With the exception of remote regions, visual surveys are nearly always done for shipments where the volume is likely to be more than 500 cubic feet. Your effort is required to improve your chances for an accurate estimate. It is your responsibility to:
- Make a list of the goods to be shipped and submit it to Kef at least 3 days before the surveyor arrives. The greater the detail (numbers, measurements, etc.), the better the comparison with the surveyors list.
- Acquire a copy of the visual survey. Do not expect anyone to give you one; you have to get it. If the surveyor is unable to provide one on the spot, have him make a copy.
- Compare it with your list, and make sure that you and the surveyor understand each other – especially if your house is disorganized, or there are many goods to be boxed. Verify that the survey includes everything you wish to ship. Ask questions – review the sample volume sheet at the end of this document.
- Know whether your estimate is Net or Brut/Gross. Net is actual measurements; brut/gross is the billable volume after packing and/or palletizing and/or crating. There is a difference of 15-25% from the way most volume estimators estimate volume for net. The difference from net before packing is much higher.
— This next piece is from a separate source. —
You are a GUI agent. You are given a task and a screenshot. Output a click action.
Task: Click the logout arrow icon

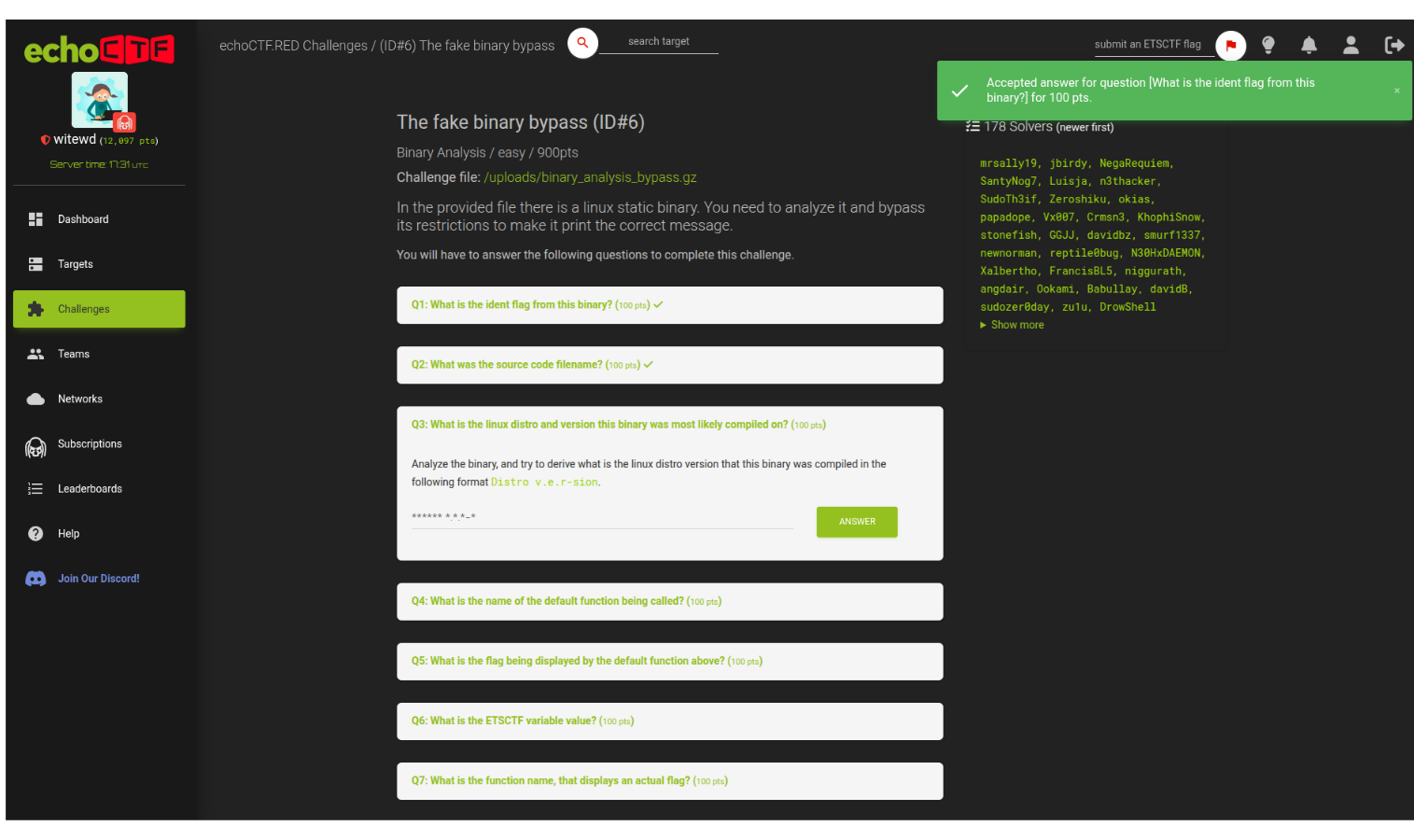pos(1393,45)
- Both you and the surveyor should carefully review, sign the estimate and keep a copy. When you sign, you are attesting to accuracy and completeness, so please take your time to make sure you understand it. You may change your mind after the survey and ship significantly more or less than what you showed the surveyor. Since price estimates and contracts are usually based on the survey, it is important to use the survey—and changes from the estimate—as an indication of what the final bill will be. The bill will be based on volume after crating/palletization/containerization.
We have no obligation to perform a survey. Most often if goods are likely to be under 500 cubic feet and/or more than 25 miles away no on-site survey will be performed. If goods are in self-storage or in crates, no survey will be performed. In all of these cases, we will rely on information supplied by yourself or by your warehouse person. You are solely responsible for the accuracy of this information.
Accuracy of Volume Estimates
The following tend to have less accurate estimates. Shipments estimated under 400 cubic feet. No on-site estimate performed. Non-segregated, poorly organized, or messy sites. Loose goods. Relatively little furniture. One person present for the estimate and another for loading. No written check lists. Goods picked up from a storage site. Very large or irregularly shaped items, especially for less than container loads
On-site volume estimates can be accurate, but you have to work to make sure you and the surveyor understand each other, and that the written document reflects that understanding. Because of communication problems, forgotten/added items, or the way objects are packed and fit together in packing, estimates can be off dramatically in either direction. The same applies even more to estimates done by spreadsheets or on the phone/web. Get a copy of your volume estimate--review it in detail before signing.
Please note: the volume surveyor is there for only one purpose, to give you a volume estimate. He is not there to quote pricing.
The truckers and packers are also only there for one purpose, to pack and load. If you listen to their estimate of volume, you do so at your own risk – Kef takes no responsibility for the information given by truckers, packers, or even their foreman.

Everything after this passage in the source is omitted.